Akt is a serine/threonine kinase that functions in multiple cellular signaling pathways [157]. The three isoforms of Akt: Akt1, Akt2, and Akt3 share an N-terminal pleckstrin homology domain, a kinase domain, and a C-terminal regulatory domain [158]. Akt-1 is expressed in all tissues, including neurons, while Akt-2 and Akt-3 are expressed mostly in insulin-responsive tissues and brain or testes, respectively [159]. Recruitment of Akt-1 to plasma membranes and phosphorylation at S473 and T308 amino acids is initiated after signaling through cellular receptors activates the phosphoinositide-3-kinase (PI3K) signaling pathway [160,161,162,163,164,165]. Several viral proteins regulate cell survival, growth, apoptosis, inflammation, cell motility, and calcium signaling by modulating the PI3K/Akt signaling pathway [166]. These regulatory mechanisms play significant roles in multiple steps of the HSV-1 lifecycle, including viral entry, replication, latency, and reactivation from latency [90,167].

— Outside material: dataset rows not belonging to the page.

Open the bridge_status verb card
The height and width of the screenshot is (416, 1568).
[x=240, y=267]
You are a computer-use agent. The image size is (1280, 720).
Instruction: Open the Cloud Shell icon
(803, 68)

Glycoprotein gB binds to phosphorylated Akt during virus entry [91], and HSV-1 entry induces intracellular calcium release [167]. Evidence for the equine herpesvirus-1 (EHV-1) showed that binding of gH to cellular integrin (α4β1) triggers intracellular calcium signaling and expression of phosphatidylserine on extracellular plasma membranes to facilitate EHV-1 entry suggesting that gH/gL may also be involved in calcium mobilization and plasma membrane flipping [168,169]. gK is required to bind gB to AKT, leading to its phosphorylation and thus triggering calcium release. Deleting gK31–68 forces the virion to enter exclusively by endocytosis, while the wild-type virion enters into neuronal axons exclusively by fusion (Figure 1). This result suggests that the amino terminus of gK and its binding partner UL20 interact and regulate the fusion protein gB during viral entry. The silencing of AKT with siRNA or an HSV-2 variant with a deletion in gB or gD either prevented calcium responses or phosphorylation of AKT, which inhibited virus entry [91].

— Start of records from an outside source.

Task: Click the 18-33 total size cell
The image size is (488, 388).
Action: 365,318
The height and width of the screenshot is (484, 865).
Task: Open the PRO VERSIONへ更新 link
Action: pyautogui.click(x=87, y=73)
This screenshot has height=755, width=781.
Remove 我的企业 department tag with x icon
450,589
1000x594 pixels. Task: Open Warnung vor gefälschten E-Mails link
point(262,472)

The importance of intracellular calcium mobilization was also demonstrated by the fact that the Akt inhibitor miltefosine inhibited calcium signaling and virus entry into cells [91]. Importantly, deletion of the gK31–68 amino acids prevented HSV-1 from entering neuronal axons, most likely because it prevented interactions of gB with Akt. However, the gK31–68 mutant virus also did not mobilize intracellular calcium and failed to expose phosphatidylserine to extracellular membranes, suggesting that gK may exert regulatory effects on both gB and other viral glycoproteins, as well as on intracellular signaling through interactions with unknown cellular receptors [27,170].

5. Conclusions

Herpes simplex viruses have evolved a membrane fusion machinery exquisitely regulated for optimum infectivity and spread. This fusion machinery evolved to deal with infection of mucosal/epithelial tissues and, even more importantly, neurons. Viral proteins and glycoproteins conserved among neurotropic alphaherpesviruses are very likely to play important roles in virus entry into neuronal axons and retrograde transport to neuronal cell bodies where the virus establishes latency. Thus far, gK is the only glycoprotein essential for virus entry by fusion of the viral envelope with the plasma membrane (Figure 1). The fact that the gK/UL20 heterodimer is conserved among neurotropic alphaherpesviruses strongly suggests that this protein complex serves as a critical determinant of neuronal infection. The absence of gK/UL20 in betaherpeviruses and gammaherpesviruses suggests that entry via fusion vs. endocytosis is regulated through a different mechanism. Many questions remain to be answered in the quest to better understand the membrane fusion mechanisms that govern HSV entry, especially into neuronal axons. Both viral and cellular proteins are likely involved in orchestrating a cascade of events, including intracellular signaling, that facilitates membrane fusion. Uncovering the underlying mechanisms may provide a greater understanding of the sophisticated mechanisms that the virus has acquired over many thousands of years to deal with infection of highly sensitive neuronal endings in a “stealth” manner, where the virus downregulates any cellular antiviral response. Elucidation of these mechanisms may provide new innovative approaches for antiviral therapy against herpesviruses and other neurotropic viruses.